*** Records to process ***

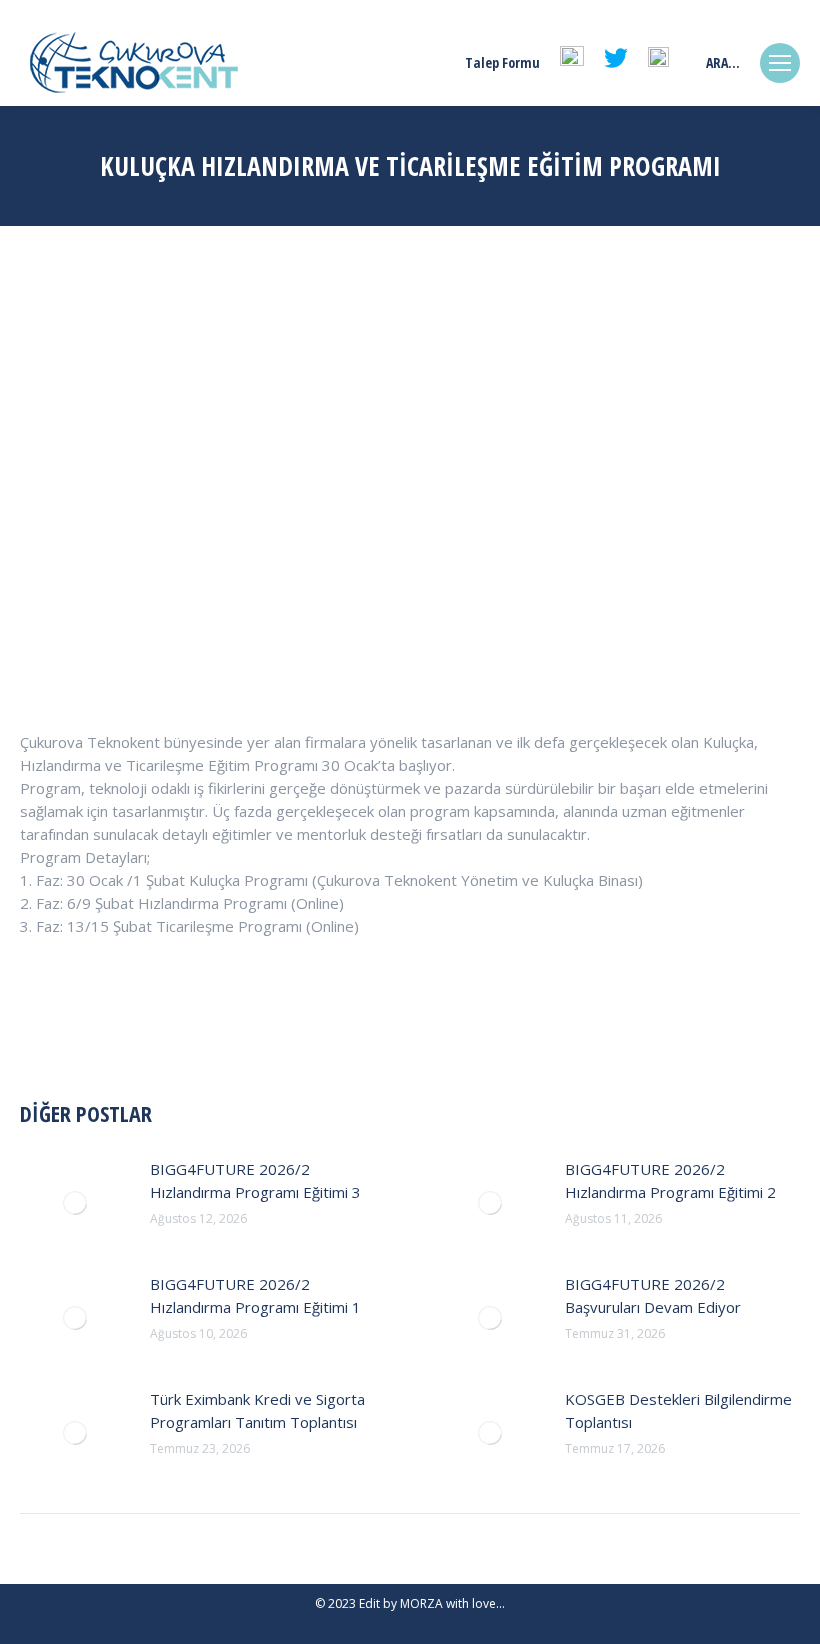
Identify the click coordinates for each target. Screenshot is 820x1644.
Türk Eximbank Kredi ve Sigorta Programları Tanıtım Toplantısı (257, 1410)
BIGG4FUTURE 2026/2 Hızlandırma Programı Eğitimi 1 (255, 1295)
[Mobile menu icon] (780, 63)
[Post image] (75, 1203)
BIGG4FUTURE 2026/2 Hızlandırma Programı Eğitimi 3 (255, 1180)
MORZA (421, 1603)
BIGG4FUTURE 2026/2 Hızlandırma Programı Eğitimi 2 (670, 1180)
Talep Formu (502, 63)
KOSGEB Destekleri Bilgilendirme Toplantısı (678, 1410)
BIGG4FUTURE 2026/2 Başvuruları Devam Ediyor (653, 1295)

*** End of Records to process ***

Beginning with the line that holds "BIGG4FUTURE 2026/2 Hızlandırma Programı Eğitimi 2" and ending with the last line of the data, copy each line exactly and add nothing.

BIGG4FUTURE 2026/2 Hızlandırma Programı Eğitimi 2 (670, 1180)
Talep Formu (502, 63)
KOSGEB Destekleri Bilgilendirme Toplantısı (678, 1410)
BIGG4FUTURE 2026/2 Başvuruları Devam Ediyor (653, 1295)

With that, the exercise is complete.